**PROBLEM REQUIREMENTS:** Lines containing the word "panel" are the ones to copy from the records below.

TASK INPUTS section start

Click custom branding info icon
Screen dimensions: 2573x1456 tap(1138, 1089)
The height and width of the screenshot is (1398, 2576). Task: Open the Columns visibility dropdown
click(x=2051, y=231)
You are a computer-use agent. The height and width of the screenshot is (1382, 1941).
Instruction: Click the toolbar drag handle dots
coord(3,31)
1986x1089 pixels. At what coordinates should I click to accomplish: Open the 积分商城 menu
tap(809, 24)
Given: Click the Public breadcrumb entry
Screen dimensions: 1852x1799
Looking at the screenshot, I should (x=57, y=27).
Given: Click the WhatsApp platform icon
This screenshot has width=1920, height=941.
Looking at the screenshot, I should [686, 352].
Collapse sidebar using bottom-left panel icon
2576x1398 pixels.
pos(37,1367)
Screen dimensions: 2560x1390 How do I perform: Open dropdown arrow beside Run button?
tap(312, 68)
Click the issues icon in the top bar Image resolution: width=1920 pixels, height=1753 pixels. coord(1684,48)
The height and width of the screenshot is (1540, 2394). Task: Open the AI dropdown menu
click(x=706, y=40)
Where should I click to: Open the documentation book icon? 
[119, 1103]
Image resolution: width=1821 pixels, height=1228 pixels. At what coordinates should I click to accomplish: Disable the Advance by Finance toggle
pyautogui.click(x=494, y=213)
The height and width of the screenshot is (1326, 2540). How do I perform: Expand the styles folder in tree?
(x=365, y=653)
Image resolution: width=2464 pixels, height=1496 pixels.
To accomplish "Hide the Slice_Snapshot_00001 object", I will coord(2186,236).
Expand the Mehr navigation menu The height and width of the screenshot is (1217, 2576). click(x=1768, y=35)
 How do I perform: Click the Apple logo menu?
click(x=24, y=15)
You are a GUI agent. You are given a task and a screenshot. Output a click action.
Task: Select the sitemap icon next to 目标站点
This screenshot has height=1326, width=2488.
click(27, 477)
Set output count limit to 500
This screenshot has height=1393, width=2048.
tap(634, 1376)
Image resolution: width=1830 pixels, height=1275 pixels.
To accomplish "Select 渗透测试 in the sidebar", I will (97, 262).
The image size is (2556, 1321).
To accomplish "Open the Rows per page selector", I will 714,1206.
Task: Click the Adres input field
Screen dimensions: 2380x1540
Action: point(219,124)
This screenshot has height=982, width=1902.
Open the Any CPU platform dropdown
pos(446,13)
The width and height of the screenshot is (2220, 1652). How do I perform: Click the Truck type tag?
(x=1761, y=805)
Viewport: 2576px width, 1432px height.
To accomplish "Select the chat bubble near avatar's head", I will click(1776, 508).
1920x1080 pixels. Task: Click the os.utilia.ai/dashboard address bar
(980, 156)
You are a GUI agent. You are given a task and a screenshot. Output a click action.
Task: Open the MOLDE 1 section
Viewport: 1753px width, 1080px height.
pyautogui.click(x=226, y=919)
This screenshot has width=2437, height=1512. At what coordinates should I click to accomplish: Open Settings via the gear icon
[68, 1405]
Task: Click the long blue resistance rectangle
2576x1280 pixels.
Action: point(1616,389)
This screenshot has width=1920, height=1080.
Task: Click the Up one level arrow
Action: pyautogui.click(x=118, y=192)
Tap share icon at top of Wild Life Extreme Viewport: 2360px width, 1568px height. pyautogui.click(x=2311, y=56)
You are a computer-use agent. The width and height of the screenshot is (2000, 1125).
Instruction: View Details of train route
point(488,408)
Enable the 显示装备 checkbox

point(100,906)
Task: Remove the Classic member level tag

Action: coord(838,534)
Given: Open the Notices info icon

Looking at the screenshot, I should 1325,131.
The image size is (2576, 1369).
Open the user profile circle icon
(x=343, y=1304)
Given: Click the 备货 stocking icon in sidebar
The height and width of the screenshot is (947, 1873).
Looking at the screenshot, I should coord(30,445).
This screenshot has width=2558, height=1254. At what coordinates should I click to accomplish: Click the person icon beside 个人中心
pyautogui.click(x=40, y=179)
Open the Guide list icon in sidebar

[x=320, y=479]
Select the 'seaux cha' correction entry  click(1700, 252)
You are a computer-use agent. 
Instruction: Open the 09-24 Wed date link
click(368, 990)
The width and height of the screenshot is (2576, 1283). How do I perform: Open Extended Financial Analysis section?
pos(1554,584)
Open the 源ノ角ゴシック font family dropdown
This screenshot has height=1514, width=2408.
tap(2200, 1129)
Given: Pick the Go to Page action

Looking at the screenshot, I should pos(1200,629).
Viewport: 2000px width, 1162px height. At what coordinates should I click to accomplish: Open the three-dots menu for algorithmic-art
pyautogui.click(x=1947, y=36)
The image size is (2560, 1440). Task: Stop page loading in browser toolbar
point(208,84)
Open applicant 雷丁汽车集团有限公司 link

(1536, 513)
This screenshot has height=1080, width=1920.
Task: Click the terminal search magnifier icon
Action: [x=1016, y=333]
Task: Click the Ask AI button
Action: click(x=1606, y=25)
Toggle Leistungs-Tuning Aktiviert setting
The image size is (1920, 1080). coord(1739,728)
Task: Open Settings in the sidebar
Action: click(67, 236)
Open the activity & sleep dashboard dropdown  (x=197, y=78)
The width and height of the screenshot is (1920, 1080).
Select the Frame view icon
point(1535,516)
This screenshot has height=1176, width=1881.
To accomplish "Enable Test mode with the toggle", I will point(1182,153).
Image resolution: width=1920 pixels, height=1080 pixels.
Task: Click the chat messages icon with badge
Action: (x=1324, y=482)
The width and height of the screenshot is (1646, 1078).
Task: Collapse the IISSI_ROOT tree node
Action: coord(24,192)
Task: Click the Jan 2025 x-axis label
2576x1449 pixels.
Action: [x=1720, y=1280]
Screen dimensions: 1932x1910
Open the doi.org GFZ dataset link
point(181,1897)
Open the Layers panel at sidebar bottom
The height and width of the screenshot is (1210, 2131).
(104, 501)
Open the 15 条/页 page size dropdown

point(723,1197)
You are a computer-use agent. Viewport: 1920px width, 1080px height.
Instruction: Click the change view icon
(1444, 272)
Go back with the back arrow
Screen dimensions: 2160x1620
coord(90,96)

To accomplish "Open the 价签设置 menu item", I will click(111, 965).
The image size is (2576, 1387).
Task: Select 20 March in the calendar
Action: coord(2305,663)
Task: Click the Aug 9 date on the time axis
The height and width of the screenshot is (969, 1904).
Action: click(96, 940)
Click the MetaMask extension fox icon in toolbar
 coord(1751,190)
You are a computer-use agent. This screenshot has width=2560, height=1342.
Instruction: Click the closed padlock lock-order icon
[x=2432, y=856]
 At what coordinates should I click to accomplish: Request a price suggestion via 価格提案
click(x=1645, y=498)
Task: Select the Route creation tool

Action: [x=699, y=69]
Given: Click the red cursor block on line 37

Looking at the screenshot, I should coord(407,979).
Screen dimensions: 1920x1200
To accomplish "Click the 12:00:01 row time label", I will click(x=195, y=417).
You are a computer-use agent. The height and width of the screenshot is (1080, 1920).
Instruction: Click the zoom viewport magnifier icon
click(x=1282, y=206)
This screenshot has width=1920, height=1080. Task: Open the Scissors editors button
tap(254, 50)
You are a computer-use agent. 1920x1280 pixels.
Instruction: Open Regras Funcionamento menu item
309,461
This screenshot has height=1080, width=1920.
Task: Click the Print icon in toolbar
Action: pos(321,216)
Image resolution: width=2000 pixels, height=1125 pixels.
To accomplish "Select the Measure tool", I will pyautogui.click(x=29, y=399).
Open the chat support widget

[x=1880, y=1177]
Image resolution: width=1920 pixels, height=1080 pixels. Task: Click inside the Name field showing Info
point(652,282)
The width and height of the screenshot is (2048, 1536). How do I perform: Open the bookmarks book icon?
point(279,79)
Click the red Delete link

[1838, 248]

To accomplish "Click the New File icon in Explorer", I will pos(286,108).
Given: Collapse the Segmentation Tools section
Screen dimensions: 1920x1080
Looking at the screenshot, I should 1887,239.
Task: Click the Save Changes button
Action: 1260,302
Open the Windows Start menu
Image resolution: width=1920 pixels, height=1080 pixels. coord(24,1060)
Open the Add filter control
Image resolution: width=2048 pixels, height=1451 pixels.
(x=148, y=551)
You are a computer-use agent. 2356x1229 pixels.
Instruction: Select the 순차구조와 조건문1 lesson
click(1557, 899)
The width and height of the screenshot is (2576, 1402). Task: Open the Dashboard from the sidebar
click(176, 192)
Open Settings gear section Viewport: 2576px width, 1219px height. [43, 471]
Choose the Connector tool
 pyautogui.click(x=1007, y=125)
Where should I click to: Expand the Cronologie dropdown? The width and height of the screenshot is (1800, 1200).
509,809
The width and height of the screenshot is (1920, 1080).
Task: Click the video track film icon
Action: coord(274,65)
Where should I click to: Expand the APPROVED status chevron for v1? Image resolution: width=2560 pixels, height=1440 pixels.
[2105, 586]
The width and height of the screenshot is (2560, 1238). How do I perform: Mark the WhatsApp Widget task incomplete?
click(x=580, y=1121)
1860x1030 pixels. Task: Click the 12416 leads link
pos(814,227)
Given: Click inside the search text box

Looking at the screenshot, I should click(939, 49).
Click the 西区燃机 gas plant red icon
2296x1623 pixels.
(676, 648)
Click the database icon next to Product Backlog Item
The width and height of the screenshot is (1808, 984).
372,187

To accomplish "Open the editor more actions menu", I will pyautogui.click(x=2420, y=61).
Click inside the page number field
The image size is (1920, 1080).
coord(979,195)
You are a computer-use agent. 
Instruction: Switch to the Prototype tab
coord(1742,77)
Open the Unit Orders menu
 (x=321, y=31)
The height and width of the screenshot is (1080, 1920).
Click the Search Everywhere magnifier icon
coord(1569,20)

TASK INPUTS section end

**OUTPUT FOR THIS TASK:**
Collapse sidebar using bottom-left panel icon
Open the Layers panel at sidebar bottom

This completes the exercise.